In a rather surprising move, Microsoft has made the Office suite of apps — Word, Excel, and PowerPoint — free to download and use on the iPad and iPhone. Previously, an Office 365 subscription was required — but now, unless you’re a business customer or after some advanced functionality, you can now open and edit Office docs, spreadsheets, and slideshows for free on your iOS device.
If all that wasn’t exciting enough, Microsoft also announced that the free Office suite is coming to Android, with beta access starting today. Both the iOS and Android versions of the Office suite have Dropbox integration baked in, following the announcement of a strategic partnership between the two companies earlier this week.
At first glance, it seems odd that Microsoft would give away one of its most lucrative products for free — but don’t worry, it all makes perfect business sense. For most of Microsoft’s life, a huge portion of its profits were derived from sales of the Office suite. Office, much like Windows, was the de facto productivity suite — it was installed on almost every home, school, and work machine.
For the longest time, the various Office apps produced file formats that could only be viewed and edited by Office apps — and so it was almost impossible for alternatives to establish a beachhead. However, as the world’s reliance on Windows has diminished — as people move to smartphones, tablets, Chromebooks, and myriad other form factors — Microsoft has been forced to embrace other platforms, adopt open file formats, and generally reassess its strategy.
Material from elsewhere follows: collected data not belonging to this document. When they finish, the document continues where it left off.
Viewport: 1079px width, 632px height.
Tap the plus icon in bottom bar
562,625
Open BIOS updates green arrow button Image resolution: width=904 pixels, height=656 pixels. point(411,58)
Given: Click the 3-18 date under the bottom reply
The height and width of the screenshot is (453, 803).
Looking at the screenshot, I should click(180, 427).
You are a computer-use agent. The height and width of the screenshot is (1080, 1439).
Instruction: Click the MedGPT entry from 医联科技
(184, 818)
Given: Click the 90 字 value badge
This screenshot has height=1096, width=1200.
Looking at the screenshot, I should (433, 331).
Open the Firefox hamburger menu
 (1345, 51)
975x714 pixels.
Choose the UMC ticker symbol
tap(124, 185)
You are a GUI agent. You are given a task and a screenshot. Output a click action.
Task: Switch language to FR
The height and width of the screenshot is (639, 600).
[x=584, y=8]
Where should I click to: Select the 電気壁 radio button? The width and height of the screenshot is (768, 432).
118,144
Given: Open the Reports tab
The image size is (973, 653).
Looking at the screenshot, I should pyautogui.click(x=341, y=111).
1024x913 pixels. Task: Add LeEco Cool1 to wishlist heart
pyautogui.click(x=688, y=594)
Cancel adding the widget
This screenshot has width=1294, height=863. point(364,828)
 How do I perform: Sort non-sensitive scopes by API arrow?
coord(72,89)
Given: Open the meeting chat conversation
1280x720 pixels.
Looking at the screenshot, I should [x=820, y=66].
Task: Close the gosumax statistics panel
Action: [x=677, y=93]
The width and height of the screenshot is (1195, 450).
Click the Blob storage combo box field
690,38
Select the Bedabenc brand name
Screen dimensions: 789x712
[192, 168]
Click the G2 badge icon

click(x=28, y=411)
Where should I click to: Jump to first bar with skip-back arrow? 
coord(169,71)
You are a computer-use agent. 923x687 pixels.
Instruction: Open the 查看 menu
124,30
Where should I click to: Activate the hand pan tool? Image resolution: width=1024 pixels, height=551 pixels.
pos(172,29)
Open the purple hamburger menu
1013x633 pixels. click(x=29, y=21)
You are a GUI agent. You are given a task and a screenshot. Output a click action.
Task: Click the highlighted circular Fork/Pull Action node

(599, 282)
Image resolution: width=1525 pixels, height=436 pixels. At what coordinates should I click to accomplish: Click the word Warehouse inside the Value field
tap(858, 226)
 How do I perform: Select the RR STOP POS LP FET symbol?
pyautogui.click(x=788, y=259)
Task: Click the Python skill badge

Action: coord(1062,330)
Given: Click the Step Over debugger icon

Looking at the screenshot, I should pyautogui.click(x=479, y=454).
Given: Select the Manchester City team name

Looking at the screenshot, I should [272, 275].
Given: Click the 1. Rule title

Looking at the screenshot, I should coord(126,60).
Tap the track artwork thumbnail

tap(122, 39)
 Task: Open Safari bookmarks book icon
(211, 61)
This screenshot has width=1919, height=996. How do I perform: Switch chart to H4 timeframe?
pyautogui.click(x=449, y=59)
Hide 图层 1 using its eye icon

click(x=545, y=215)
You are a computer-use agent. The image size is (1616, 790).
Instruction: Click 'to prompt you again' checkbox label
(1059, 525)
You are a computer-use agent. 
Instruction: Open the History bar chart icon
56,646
On the smartphone and tablet, where you can get reasonably good productivity apps for a few dollars (or free), Microsoft doesn’t have much choice than to price Office equivalently. One of the biggest strengths of Office is that, because it’s installed almost everywhere, you can fairly reasonably send a Word, Excel, or PowerPoint file to someone and expect that they can: a) open it, and b) probably edit it as well. As more and more of our time is spent on smartphones and tablets, Microsoft has to move quickly to ensure that Office remains dominant in the face of alternative, cheaper, disruptive apps — and thus, here we are, with free versions of the most excellent Office for iOS and Android.
While the Office apps are free for file viewing, editing, and creation, an Office 365 subscription — which is about $10 per month — is still required for some advanced functions, such as column formatting in Word or chart editing in Excel.
You’ll also need an Office 365 subscription to open files from a business OneDrive or Dropbox account, which will ensure that corporate and enterprise customers don’t cancel their subscriptions any time soon. All round, this is a very savvy move from Microsoft to ensure the continued reign of Office — and at the same time, boosting its relevance in the mobile computing market.